Objective A: Report every line of the records below that contains the word "This".

Provided text:
========================

Alfredo Ildefonso Schuster  (, ; born Alfredo Ludovico Schuster; 18 January 1880 – 30 August 1954) was an Italian Roman Catholic prelate and professed member from the Benedictines who served as the Archbishop of Milan from 1929 until his death. He became known as Ildefonso as a Benedictine monk and served as an abbot prior to his elevation to the cardinalate.

He led the Milanese archdiocese during World War II and was known to have supported fascism at first. His views changed to opposition after the annexation of Austria and the introduction of Italian Racial Laws prompting vocal criticisms of anti-Christian aspects of Benito Mussolini's regime.

His beatification was celebrated in mid-1996 in Saint Peter's Square.

========================

Records to use:
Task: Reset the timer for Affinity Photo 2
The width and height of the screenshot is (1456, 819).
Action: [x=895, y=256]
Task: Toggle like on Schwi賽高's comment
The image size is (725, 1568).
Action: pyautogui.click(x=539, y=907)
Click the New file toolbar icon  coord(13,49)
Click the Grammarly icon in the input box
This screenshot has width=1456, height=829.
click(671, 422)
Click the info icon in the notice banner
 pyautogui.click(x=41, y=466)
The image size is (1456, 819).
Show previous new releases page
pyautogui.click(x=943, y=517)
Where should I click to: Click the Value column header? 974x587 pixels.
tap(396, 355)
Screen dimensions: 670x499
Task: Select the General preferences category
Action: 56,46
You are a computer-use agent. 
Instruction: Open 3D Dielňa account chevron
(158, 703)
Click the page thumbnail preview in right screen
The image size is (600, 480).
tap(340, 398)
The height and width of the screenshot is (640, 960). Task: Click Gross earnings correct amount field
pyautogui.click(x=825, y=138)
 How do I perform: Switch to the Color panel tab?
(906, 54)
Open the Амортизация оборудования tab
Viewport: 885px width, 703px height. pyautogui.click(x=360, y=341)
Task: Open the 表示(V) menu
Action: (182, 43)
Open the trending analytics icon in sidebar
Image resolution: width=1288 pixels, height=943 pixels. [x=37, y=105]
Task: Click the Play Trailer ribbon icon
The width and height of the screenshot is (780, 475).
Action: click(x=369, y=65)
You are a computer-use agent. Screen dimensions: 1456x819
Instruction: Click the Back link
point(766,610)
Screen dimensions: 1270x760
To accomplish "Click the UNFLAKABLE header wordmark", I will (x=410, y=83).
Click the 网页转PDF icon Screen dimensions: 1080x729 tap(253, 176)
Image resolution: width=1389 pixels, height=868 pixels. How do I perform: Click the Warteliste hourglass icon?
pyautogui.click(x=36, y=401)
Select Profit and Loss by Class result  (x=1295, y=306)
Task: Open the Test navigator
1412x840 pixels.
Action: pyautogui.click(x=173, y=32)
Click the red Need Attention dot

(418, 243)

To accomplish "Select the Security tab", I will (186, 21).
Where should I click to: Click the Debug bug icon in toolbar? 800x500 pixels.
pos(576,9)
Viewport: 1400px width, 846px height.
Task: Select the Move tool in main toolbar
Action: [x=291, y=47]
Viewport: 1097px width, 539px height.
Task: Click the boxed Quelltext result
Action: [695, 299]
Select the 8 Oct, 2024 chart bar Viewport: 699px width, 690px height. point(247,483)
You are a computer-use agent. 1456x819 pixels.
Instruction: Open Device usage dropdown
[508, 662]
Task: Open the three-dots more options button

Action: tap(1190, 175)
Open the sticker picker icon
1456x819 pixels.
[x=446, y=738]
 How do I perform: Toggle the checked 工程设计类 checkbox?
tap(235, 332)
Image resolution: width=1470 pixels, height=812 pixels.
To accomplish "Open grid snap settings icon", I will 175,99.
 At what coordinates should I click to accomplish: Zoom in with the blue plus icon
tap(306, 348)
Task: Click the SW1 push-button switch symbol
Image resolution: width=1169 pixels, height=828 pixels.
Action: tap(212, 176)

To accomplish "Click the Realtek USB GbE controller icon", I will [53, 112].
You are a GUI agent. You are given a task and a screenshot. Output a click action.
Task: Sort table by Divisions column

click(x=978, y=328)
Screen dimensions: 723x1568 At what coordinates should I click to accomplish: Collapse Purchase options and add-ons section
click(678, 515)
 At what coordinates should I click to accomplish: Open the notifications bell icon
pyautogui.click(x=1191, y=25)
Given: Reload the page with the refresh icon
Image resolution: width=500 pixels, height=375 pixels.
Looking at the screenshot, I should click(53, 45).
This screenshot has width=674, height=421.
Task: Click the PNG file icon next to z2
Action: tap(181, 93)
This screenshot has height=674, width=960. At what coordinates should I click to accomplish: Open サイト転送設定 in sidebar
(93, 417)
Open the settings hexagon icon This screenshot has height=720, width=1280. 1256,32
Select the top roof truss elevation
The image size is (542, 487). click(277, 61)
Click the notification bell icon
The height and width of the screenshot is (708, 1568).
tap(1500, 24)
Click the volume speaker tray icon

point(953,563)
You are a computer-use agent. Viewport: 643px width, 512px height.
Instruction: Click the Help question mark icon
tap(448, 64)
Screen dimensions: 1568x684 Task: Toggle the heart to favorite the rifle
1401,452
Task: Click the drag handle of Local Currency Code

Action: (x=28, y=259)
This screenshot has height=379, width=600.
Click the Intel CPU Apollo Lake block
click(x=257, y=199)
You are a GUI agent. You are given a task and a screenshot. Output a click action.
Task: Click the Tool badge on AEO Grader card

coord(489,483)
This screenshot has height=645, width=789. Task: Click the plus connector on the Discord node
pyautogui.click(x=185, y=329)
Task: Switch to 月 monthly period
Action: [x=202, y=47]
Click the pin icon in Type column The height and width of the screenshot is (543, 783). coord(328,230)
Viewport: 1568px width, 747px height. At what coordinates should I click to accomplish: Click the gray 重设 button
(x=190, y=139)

========================

Objective B: List every year mentioned in the biography of Alfredo Ildefonso Schuster above.

Result A:
This screenshot has width=1456, height=829.
This screenshot has width=674, height=421.
This screenshot has height=674, width=960. At what coordinates should I click to accomplish: Open サイト転送設定 in sidebar
Open the settings hexagon icon This screenshot has height=720, width=1280. 1256,32
This screenshot has height=379, width=600.
This screenshot has height=645, width=789. Task: Click the plus connector on the Discord node

Result B: 1880, 1954, 1929, 1996